begin GIVEN TEXT

# Nikon or Canon?



## Katkoota (Jan 29, 2011)

Hi, I am new here and curious to know: is most members here: a Nikon or Canon Users?

Out of curiosity  Also trying to increase the number of threads that I start in the forum (to 5 threads) so that I become capable to post a photo. This is my 3rd thread. Two more to go. Please bare with me as I really wanna show you a couple of my photos so that some can better answer my question posted in the intro thread. While doing so, I thought it will be nice to start 3 more threads to learn more about the forum. So, I am starting it to see if most members here are: CANON or NIKON users?!


As for me, I am a NIKON user. The D80 was my first SLR. Then I got the D3 and recently the D7000. I still have all cameras and love them

Kat


----------



## thatfornoobs (Jan 29, 2011)

Nikon user. First dslr was D40 then the D60, the D3000 and now the D3100. ;p


----------



## ann (Jan 29, 2011)

It really makes no difference. BOth will make great images if the person firing the shutter makes the right decisions.


----------



## Formatted (Jan 29, 2011)

ann said:


> It really makes no difference. BOth will make great images if the person firing the shutter makes the right decisions.



This ^^ at the entry level, but at high end range things like ISO performance vs Megapixel count come into play...


----------



## dnavarrojr (Jan 29, 2011)

Having rented both, I have found that it depends...

First, if you have existing equipment for either one, I'd stick with that brand.  I'm a Canon shooter and I have so much money invested in Canon mount lenses that I'll probably always be a Canon shooter.

However, I rented a Nikon and Canon when I was testing cameras and found from my research that (the better) Nikons shot better it low light.  It had much less (and more pleasing) noise at higher ISOs than the Canon.

Ultimately, I went with Canon because I mostly shoot video.  And from my tests, the Canon was more versatile and had better overall image quality in video than the Nikon. However, had I been a still shoot, I probably would have gone with the Nikon.  Not just because of the low light performance, but because the majority of members in my local Camera Club are Nikon shooters... and I feel like the odd man out at times.

end GIVEN TEXT
begin INFORMATION SUPPLIED

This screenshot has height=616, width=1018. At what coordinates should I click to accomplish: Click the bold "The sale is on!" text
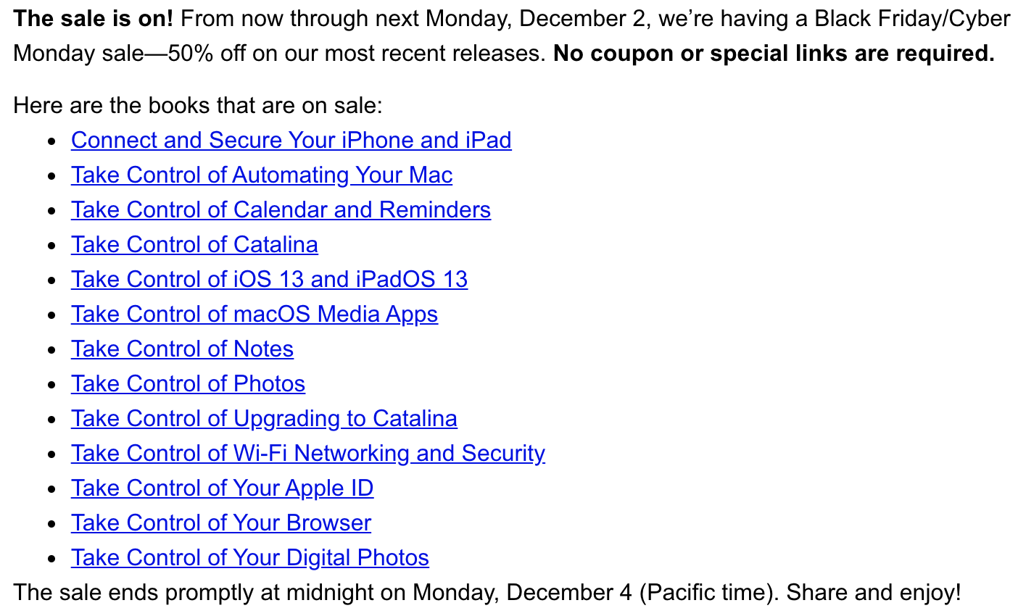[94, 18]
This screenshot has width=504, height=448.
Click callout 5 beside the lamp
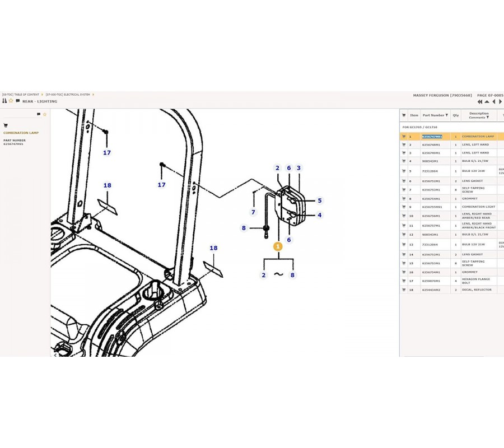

end INFORMATION SUPPLIED

* _PARTS OF THE EXERCISE_:
[A] Answer these questions about the Nikon or Canon thread, one line each:
(i) Which camera was Katkoota's first SLR?
(ii) Which camera does thatfornoobs use now?
(iii) Why did dnavarrojr go with Canon in the end?
[B] Resume the Nikon or Canon thread, picking up right after the last sentence of dnavarrojr's post.
The data plays no part in what follows.

* _RESULTS_:
[A]
(i) The Nikon D80.
(ii) The D3100.
(iii) Because dnavarrojr mostly shoots video, and the Canon was more versatile and had better overall image quality in video than the Nikon.

[B]
As Ann said, however, what matters most is you and how you use the camera.


----------



## John Mc (Jan 29, 2011)

Lol, its just a box with a sensor in it! i dont really care for the names,i bought my camera to use my friends lenses when out with her.


----------



## dnavarrojr (Jan 29, 2011)

John Mc said:


> Lol, its just a box with a sensor in it! i dont really care for the names,i bought my camera to use my friends lenses when out with her.



I need more friends like this (with lenses I can borrow)...


----------



## simonydes (Jan 29, 2011)

i use canon. bunch of my friends have nikons few have sony. i dunno someone said before what matters most is how you use it..i myself prefer canon.


----------



## MichiganFarts (Jan 29, 2011)

If you want to get more respect around here, you need to turn this into a poll that's biased towards Nikons.  

Also, I think you're right,  think you have to post 5 posts + a Nikon vs. Canon thread in order to post any pictures now.


----------



## ann (Jan 29, 2011)

It is best to handle them both as they feel different in hand, and the operating functions are a bit different.

I would agree that there are difference in the pro bodies, but this a mute point for most on this forum.


----------



## skieur (Jan 29, 2011)

Photo-wise Nikon tends to be a little better in supressing picture noise at the expense of a little sharpness.  Canon tends to be a little better in sharpness but at the expense of a little more picture noise than Nikon. Nikon also has a little warmer colour than Canon which produces better skin colour.

skieur


----------



## KmH (Jan 29, 2011)

Both Nikon and Canon make cameras that are highly capable.

The differences between them are really just nuances.

Nikon and Canon have the vast majority of the digital SLR market and have virtually identical market shares of about 35% each.

The number of Nikon and Canon users here on TPF reflect those numbers.


----------



## skieur (Jan 31, 2011)

Then there are some who like the super fast autofocus in stills and HD video and the live view of the Sony cameras or the weather-sealed Pentax.

skieur


----------



## CNCO (Jan 31, 2011)

there is an old saying, " nothing beats a nikon "  all in all it depends on your use at mentioned above. id like to get a canon because i like their variety of lens than nikon but im a nikon guy.


----------



## Katkoota (Feb 4, 2011)

thanks for your responses all  

You know, another useful thing that a person (newbie to forum and relatively new to photography) can get from knowing which camera model the majority has is that if there were many users of the same camera model the newbie has, there will be more chances the technical (camera) questions can be answered. My friends have Canons and others have Sony and others Nikons . All get awesome shots! 

I didn't start this thread to compare whose camera takes better shot  The main reason was to get more number of threads in order to post my own picture to have my question answered.

Kat


----------



## NayLoMo6C (Feb 4, 2011)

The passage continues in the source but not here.